Background
Joffe was born in Simferopol, Russian Empire on October 10, 1883.
Joffe was born in Simferopol, Russian Empire on October 10, 1883.
After the Bolshevik revolution in October, he led the Soviet delegation to the peace talks with Germany in Brest-Litovsk, but was soon replaced by Trotsky, since Joffe favored continuing the war.
In April 1918 Joffe was appointed Soviet ambassador in Berlin, at which time he worked with German Socialists and revolutionaries to prepare for revolution in that country. He later admitted that his efforts “accomplished little or nothing of permanent value, for we were too weak to provoke a revolution.” He was expelled from Germany in November 1918. In 1920 he led the Russian delegation to the peace talks with Poland.

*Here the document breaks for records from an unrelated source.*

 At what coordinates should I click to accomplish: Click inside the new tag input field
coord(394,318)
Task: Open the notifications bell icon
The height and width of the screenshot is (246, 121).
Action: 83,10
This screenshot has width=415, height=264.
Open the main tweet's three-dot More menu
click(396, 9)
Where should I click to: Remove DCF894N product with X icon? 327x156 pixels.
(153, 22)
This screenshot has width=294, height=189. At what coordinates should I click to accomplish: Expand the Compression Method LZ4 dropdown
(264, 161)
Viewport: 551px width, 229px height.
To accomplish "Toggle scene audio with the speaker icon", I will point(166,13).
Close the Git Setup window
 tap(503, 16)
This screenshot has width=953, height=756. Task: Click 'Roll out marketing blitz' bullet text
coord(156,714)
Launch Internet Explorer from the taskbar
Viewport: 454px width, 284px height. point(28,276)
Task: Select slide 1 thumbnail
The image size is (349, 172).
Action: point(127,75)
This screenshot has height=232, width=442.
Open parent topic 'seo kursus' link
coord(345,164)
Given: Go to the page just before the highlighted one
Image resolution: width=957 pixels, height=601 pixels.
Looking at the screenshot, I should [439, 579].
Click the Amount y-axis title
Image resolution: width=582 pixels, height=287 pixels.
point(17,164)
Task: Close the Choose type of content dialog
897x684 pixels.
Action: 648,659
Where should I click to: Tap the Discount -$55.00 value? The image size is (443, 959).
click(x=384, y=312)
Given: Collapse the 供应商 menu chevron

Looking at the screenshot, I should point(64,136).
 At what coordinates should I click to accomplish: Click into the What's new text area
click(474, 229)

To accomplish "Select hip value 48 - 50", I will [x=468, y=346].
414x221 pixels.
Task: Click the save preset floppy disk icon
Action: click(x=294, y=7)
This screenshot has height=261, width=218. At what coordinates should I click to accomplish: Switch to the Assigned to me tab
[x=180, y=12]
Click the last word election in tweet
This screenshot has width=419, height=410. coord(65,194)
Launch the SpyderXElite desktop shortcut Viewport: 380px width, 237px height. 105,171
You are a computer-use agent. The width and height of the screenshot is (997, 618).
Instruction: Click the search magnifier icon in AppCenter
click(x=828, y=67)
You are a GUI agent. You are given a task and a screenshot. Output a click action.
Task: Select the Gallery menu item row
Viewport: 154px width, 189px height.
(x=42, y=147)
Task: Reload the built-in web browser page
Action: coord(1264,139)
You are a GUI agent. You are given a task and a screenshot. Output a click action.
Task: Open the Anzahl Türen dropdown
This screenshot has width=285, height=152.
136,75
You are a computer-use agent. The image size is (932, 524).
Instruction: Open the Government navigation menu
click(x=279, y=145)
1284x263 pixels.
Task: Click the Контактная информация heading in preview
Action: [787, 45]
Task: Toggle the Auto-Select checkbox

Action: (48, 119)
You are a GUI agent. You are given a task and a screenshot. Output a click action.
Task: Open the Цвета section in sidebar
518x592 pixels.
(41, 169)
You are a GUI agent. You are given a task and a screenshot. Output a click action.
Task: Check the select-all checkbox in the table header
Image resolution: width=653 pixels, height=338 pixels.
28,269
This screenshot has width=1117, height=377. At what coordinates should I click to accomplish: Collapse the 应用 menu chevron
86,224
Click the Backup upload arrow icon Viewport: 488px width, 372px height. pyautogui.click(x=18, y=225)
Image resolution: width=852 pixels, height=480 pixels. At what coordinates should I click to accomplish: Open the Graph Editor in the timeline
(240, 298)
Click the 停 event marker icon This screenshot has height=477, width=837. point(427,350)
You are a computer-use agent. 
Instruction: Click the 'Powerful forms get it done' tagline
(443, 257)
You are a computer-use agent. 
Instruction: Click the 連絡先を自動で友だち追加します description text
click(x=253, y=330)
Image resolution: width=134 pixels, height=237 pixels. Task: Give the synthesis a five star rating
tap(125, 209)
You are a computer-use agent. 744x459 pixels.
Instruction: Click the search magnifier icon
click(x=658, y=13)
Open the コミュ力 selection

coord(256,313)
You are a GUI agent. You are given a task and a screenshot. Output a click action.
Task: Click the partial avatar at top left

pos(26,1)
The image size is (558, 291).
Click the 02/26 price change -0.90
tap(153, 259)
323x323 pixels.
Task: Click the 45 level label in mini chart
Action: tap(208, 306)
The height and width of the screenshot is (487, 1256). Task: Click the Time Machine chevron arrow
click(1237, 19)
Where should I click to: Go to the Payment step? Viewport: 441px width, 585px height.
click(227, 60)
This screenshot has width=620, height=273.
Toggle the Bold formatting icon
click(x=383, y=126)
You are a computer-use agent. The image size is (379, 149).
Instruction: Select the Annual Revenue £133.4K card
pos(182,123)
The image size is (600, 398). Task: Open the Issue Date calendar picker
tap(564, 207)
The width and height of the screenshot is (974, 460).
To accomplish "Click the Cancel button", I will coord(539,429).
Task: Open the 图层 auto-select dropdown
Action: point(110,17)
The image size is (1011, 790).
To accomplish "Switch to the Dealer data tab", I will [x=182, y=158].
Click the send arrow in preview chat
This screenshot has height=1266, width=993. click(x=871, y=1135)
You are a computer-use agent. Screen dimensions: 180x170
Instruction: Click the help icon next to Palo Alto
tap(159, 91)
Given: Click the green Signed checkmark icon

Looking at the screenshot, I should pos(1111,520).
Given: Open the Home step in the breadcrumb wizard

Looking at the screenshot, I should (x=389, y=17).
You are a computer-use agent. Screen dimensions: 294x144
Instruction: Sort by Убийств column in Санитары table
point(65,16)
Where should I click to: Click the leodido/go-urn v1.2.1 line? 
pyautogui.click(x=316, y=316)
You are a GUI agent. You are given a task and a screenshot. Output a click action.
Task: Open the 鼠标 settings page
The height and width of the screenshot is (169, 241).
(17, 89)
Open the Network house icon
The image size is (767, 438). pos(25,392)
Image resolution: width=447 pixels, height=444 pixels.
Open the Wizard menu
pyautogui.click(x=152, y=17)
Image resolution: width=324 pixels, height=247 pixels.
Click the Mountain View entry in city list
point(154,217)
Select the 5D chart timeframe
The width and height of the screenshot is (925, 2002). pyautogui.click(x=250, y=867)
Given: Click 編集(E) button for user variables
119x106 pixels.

In late 1922 he traveled to the Far East to strengthen Soviet influence in that region of the world. In China he sought to assure the nationalists that the Bolsheviks were not interested in promoting Chinese communism, something of which Moscow was ashamed in later years.
Joffe continued to be closely allied to Trotsky, and was part of the opposition to Stalin and the ruling triumvirate after Lenin’s death. He was ambassador in Vienna (1923-1924) and Tokyo (1924-1925). By early 1927 he was gravely ill, but was refused permission to travel abroad for medical treatment — even at his own expense. Stalin subjected him to increasing harassment, and he shot himself in the Kremlin as a protest against the expulsion of Trotsky and Zinoviev from the party.
Joffe’s funeral was attended by thousands, even though it had not been announced, and was Trotsky’s last public appearance in Russia.
His farewell letter to Trotsky is unique as a human and political document and a statement of revolutionary morality: “All my life I have been convinced that the revolutionary politician should know when to make his exit and that he should make it in time... when he becomes aware that he can no longer be useful to the cause he has served.... Human life has sense only in so far as it is spent in the service of the infinite — and for us mankind is the infinite.” He went on to say that perhaps his suicide would help arouse the party to the condition it had reached, one in which it was unable to react in any way to the “monstrosity” of Trotsky’s expulsion from it.